Similar to the cortisol factory there are additional factories:
- Growth Hormone
- Prolactin
- Gonadotropin ("sex hormones")
- Thyroid
These five axes (factories) function as the anterior pituitary gland neuroendocrine unit. If any one of these factories become excited and start to overproduce their respective hormonal factor the net result is excess production of the final hormone product. So in the above example, if the cortisol cells (corticotrophs) lose their ability to respond to the normal stimuli from the environment and hypothalamus and develop their own independent, uncontrolled autonomous secretion they will produce more cortisol than the body requires. In return the adrenal gland will be over stimulated and secrete unregulated and unneeded catecholomines (stress chemicals). The net result is excess production of these important chemicals that raise the blood pressure and drive the heart in order to respond to stress when needed and can cause the body and internal organs to be stressed when there is no need. The consequences of overdriving the internal organs of the body can be life threatening. Often these cells that overproduce their respective hormone will clump together within a given area of the pituitary gland creating a true factory of over production – pituitary tumor.

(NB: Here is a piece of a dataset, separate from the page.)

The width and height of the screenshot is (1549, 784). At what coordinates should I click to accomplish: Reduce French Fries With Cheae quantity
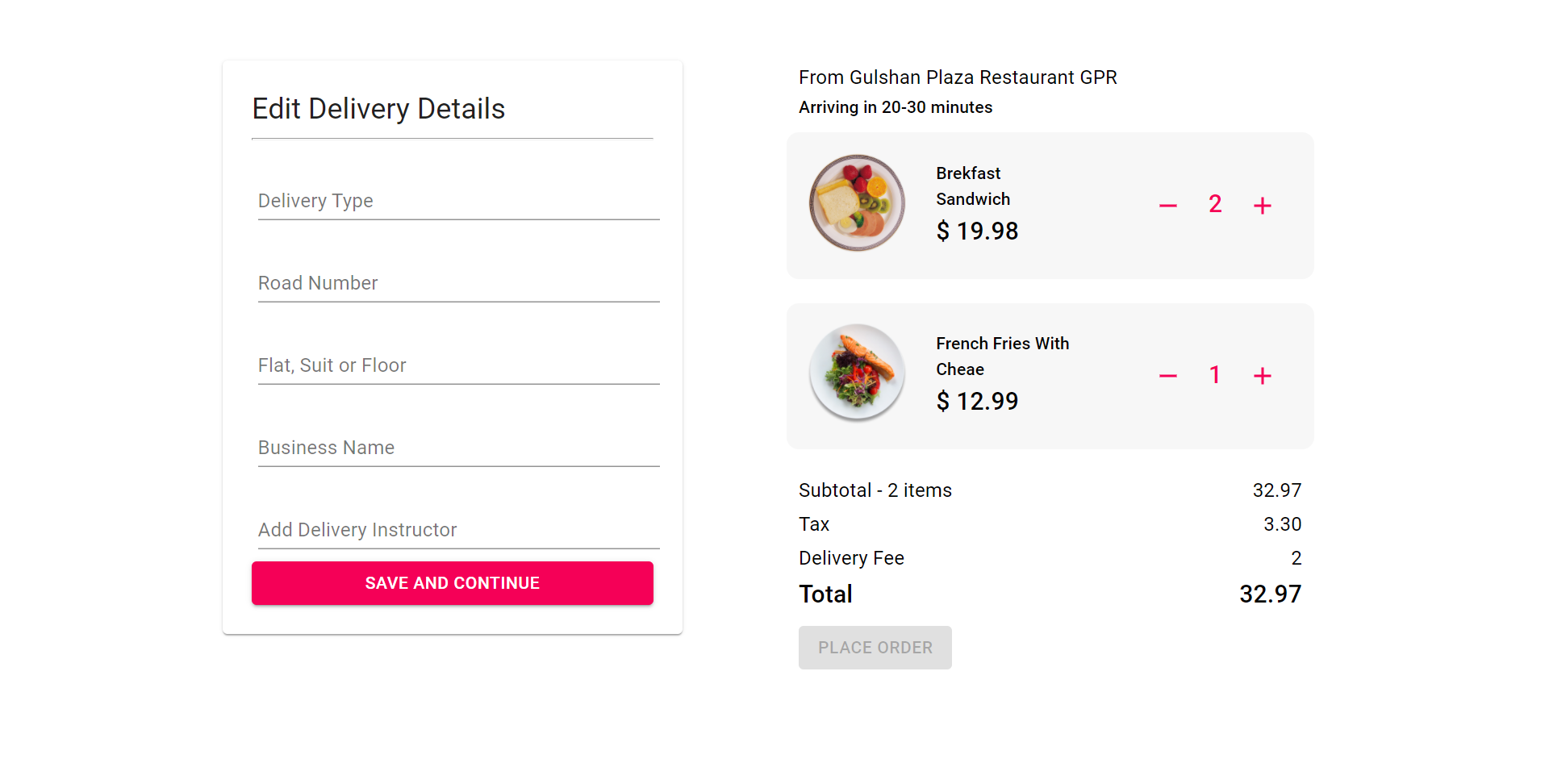click(1167, 376)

In addition to these five factories (cell lines) that produce hormones the anterior pituitary gland also contains remnants of the parent cells from which each of these individual cells came from. Specifically as the pituitary gland was formed the anterior gland contained a parent cell (pituicyte) which if you will was a parent cell. During embryological development this parent cells grew and matured into a series of daughter cells. Each of these daughter cells differentiated or learned to secrete a specific type of hormone eventually resulting in one of the five factory cells. In about 20% of the cases in fact the parent cell (which has not yet learned to secrete anything) grows excessively creating a collection or clump—pituitary tumor. This clump can grow and in the process create pressure on adjacent structures. Therefore these nonsecreting tumors create a problem for the patient not from excess hormone production but rather because of pressure on adjacent structures.
What are the adjacent structures?
If the pressure is exerted on the other members of the pituitary gland directly it impairs their ability to secrete their specific hormone – pituitary dysfunction. Among the most sensitive factories are the sex hormones (gonadotropins). If the pituitary tumor grows sideways (fat tumor) it will compress the cavernous sinus. This structure is an important cave located on either side of the gland that is continues a channel for blood to drain out of the brain, the carotid artery to supply the brain, and the cranial nerve that move the eyes. Fortunately, dysfunction of these critical structures is a rare and late event in most cases. However it is more likely that the gland will grow tall or upward (tall tumor). Often it will extend out of the bony structure that houses the pituitary gland (sella – named after the Turkish saddle). It will then grow through the thin "saran wrap" – like membrane (diaghrama) that separates the pituitary fossa or sella from the brain. It will then start to grow upward and start to push on the junction of the optic nerves where they cross (optic chiasm). When this happens the vision becomes compromised. The pattern of vision loss is a reflection of the compression at the site of crossing and so the patient develops blind spots along both temple regions.
Both tumors that secrete hormones (functional tumors) and tumors that do not (non-functional tumors) can create this pressure or mass effect. More often it is these nonfunctional tumors that present with visual loss. In order for visual loss to occur the tumor has to be larger and grown through the confines of the sella and upward to the optic chiasm. These tumors are generally larger. The functional tumors often present when they are smaller because they have created a syndrome of excess production that prompts the patient to get help often before the vision is compressed.